Items from a data source:
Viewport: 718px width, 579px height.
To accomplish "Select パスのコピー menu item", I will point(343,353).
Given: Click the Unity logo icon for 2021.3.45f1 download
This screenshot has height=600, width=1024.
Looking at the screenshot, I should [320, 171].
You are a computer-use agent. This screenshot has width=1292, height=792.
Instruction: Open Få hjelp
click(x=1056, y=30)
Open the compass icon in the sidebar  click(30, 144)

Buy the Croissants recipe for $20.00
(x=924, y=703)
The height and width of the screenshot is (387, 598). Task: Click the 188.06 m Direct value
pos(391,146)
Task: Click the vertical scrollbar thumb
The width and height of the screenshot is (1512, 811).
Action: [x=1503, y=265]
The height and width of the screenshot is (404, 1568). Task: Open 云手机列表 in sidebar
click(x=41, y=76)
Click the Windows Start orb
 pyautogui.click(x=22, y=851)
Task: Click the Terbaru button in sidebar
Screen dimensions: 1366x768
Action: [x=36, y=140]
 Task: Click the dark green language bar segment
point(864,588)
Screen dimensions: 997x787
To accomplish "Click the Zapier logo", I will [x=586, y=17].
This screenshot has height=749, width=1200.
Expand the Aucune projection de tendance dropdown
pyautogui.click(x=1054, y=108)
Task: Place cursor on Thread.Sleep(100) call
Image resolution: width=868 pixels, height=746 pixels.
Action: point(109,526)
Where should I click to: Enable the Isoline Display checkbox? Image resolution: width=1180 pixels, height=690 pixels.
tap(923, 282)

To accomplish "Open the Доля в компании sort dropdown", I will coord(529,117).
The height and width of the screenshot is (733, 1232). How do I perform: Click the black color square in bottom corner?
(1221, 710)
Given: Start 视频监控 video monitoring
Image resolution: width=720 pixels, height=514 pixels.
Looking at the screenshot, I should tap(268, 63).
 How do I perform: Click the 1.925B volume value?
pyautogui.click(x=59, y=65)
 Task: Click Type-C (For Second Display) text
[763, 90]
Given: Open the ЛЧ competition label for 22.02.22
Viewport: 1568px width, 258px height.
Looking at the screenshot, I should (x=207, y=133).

Problem description: Repeat exactly the lines of the records from the one containing "The height and width of the screenshot is (404, 1568)." to the last, and include no line outside that stretch.

Answer section:
The height and width of the screenshot is (404, 1568). Task: Open 云手机列表 in sidebar
click(x=41, y=76)
Click the Windows Start orb
 pyautogui.click(x=22, y=851)
Task: Click the Terbaru button in sidebar
Screen dimensions: 1366x768
Action: [x=36, y=140]
 Task: Click the dark green language bar segment
point(864,588)
Screen dimensions: 997x787
To accomplish "Click the Zapier logo", I will [x=586, y=17].
This screenshot has height=749, width=1200.
Expand the Aucune projection de tendance dropdown
pyautogui.click(x=1054, y=108)
Task: Place cursor on Thread.Sleep(100) call
Image resolution: width=868 pixels, height=746 pixels.
Action: point(109,526)
Where should I click to: Enable the Isoline Display checkbox? Image resolution: width=1180 pixels, height=690 pixels.
tap(923, 282)

To accomplish "Open the Доля в компании sort dropdown", I will coord(529,117).
The height and width of the screenshot is (733, 1232). How do I perform: Click the black color square in bottom corner?
(1221, 710)
Given: Start 视频监控 video monitoring
Image resolution: width=720 pixels, height=514 pixels.
Looking at the screenshot, I should tap(268, 63).
 How do I perform: Click the 1.925B volume value?
pyautogui.click(x=59, y=65)
 Task: Click Type-C (For Second Display) text
[763, 90]
Given: Open the ЛЧ competition label for 22.02.22
Viewport: 1568px width, 258px height.
Looking at the screenshot, I should (x=207, y=133).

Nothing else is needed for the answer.